Excerpt to read.
----------

Ongoing dental research gives hope the dental drill may soon become a historic relic. In one study reported in Science Translational Medicine, researchers used lasers to help rats regrow dentin, the calcified tissue comprising teeth, Fox News reported. Laser light aimed at a protein in dentin called transforming growth factor beta stimulated dentin stem cells, enabling new growth.
So far, the laser treatment has been tried only on rats whose teeth were drilled to destroy dentin as part of the experiment. The researchers from Harvard University who conducted the study are hoping to conduct human trials in the future, Fox noted.
Laser treatment isn’t the only possible substitute to fillings, crowns, and other unpleasant dentistry being studied.
Research Gone to the Dogs
In a Japanese study reported in July in STEM CELLS Translational Medicine, researchers used stem cells for pulp repair. Pulp is soft tissue inside the tooth that can be destroyed when a tooth becomes infected. That’s a problem because pulp is needed for detecting sensation, including heat, cold and pressure, and it contains the stem cells which can regenerate tooth tissue.
According to the Daily Mail, the researchers gave dogs root canals, removing pulp stem cells and treating them with a growth stimulator called granulocyte-colony stimulating factor in a lab. They found the treated cells regenerated sufficient pulp to fill in the root canals and restore the dogs’ teeth. The research has progressed to the clinical trial stage.
Do It Yourself, Tooth!

----------

Extracted data.
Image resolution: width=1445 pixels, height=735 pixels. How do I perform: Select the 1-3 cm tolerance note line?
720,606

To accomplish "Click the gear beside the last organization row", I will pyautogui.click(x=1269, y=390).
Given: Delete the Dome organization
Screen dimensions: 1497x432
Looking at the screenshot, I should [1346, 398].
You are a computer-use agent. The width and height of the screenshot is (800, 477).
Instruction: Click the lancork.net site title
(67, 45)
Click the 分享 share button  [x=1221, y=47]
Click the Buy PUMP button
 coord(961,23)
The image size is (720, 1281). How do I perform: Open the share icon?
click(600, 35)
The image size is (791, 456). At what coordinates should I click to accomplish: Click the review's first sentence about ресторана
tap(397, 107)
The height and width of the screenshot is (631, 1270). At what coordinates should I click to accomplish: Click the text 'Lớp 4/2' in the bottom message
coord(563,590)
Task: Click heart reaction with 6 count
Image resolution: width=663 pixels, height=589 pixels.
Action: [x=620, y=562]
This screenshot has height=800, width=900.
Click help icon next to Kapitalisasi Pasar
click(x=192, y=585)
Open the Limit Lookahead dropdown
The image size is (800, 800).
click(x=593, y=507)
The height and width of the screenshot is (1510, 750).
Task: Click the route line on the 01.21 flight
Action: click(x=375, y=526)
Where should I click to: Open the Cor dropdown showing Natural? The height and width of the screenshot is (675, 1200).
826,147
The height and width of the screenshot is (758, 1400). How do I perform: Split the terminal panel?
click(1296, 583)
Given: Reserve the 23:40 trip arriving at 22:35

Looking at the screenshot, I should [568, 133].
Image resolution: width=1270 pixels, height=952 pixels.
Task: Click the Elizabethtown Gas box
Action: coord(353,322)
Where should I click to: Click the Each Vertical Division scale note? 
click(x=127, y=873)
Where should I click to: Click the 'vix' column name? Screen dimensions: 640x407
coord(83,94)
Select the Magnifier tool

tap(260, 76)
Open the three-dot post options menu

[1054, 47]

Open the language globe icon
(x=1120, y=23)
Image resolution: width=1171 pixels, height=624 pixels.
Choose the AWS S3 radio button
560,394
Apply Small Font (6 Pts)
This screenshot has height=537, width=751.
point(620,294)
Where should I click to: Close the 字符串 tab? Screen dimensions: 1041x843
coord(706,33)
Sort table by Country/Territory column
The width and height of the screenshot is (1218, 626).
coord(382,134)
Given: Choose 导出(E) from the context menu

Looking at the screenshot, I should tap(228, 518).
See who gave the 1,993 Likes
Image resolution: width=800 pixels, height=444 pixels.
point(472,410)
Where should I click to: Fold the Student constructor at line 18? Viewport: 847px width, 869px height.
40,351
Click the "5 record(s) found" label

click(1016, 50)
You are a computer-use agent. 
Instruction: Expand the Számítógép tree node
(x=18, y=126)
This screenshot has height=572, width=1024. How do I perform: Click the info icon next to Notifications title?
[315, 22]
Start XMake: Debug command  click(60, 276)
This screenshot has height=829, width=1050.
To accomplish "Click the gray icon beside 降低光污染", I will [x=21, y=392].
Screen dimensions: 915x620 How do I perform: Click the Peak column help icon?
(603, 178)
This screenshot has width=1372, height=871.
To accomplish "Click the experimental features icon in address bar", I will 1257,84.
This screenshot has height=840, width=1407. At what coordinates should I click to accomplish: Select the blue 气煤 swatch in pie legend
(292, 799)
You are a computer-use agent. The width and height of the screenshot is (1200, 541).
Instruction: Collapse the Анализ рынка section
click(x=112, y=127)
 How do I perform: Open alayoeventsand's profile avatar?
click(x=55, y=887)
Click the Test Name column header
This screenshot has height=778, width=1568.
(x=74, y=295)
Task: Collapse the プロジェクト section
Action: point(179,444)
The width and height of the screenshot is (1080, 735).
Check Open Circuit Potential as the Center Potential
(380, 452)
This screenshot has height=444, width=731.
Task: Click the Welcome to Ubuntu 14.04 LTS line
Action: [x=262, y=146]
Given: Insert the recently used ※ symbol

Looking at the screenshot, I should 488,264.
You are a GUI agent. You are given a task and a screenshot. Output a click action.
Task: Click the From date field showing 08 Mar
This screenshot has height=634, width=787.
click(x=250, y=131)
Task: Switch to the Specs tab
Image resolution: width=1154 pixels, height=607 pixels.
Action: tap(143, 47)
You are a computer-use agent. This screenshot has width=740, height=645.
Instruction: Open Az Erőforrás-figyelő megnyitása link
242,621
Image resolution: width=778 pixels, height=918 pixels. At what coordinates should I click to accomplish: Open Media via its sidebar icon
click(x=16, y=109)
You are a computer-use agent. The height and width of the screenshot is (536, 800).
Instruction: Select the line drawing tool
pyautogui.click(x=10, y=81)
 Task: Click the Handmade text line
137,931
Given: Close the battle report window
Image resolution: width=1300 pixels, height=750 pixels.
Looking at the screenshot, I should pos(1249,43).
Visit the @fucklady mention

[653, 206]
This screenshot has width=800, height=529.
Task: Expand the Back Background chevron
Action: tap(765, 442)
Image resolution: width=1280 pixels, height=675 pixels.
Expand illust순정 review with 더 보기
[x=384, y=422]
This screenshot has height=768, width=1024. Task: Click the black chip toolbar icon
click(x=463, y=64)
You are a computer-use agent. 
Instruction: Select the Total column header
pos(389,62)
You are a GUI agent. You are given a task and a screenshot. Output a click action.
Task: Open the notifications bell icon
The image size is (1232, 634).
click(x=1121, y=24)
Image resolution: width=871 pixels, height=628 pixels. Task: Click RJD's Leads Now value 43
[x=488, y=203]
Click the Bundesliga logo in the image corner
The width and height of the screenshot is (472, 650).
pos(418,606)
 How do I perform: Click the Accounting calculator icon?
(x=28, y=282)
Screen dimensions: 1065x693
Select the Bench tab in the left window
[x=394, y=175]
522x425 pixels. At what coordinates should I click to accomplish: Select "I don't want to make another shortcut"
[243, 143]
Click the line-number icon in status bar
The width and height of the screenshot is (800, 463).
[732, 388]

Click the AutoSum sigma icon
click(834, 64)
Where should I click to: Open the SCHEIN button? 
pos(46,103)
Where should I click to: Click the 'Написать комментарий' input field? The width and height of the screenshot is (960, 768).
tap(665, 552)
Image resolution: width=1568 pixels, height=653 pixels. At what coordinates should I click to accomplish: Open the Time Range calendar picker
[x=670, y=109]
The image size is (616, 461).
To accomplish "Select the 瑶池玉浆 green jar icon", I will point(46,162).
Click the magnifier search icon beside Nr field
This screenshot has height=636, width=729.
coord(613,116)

----------

Exercises.
a) Decide whether each statement agrees with the passage on dental research. Answer yes or no for each, and quote the deciding words of the passage.
(i) The laser treatment has already been tested on human patients.
(ii) Tooth pulp contains stem cells that can regenerate tooth tissue.
(iii) In the Japanese study, the pulp stem cells were treated with transforming growth factor beta.
b) Quote the part of the passage on dental research that opens with the words containing "Laser treatment isn’t" and closes with "clinical trial stage.".

Solutions for each task.
a)
(i) No: "So far, the laser treatment has been tried only on rats whose teeth were drilled to destroy dentin as part of the experiment."
(ii) Yes: "it contains the stem cells which can regenerate tooth tissue."
(iii) No: "treating them with a growth stimulator called granulocyte-colony stimulating factor in a lab."

b)
Laser treatment isn’t the only possible substitute to fillings, crowns, and other unpleasant dentistry being studied.
Research Gone to the Dogs
In a Japanese study reported in July in STEM CELLS Translational Medicine, researchers used stem cells for pulp repair. Pulp is soft tissue inside the tooth that can be destroyed when a tooth becomes infected. That’s a problem because pulp is needed for detecting sensation, including heat, cold and pressure, and it contains the stem cells which can regenerate tooth tissue.
According to the Daily Mail, the researchers gave dogs root canals, removing pulp stem cells and treating them with a growth stimulator called granulocyte-colony stimulating factor in a lab. They found the treated cells regenerated sufficient pulp to fill in the root canals and restore the dogs’ teeth. The research has progressed to the clinical trial stage.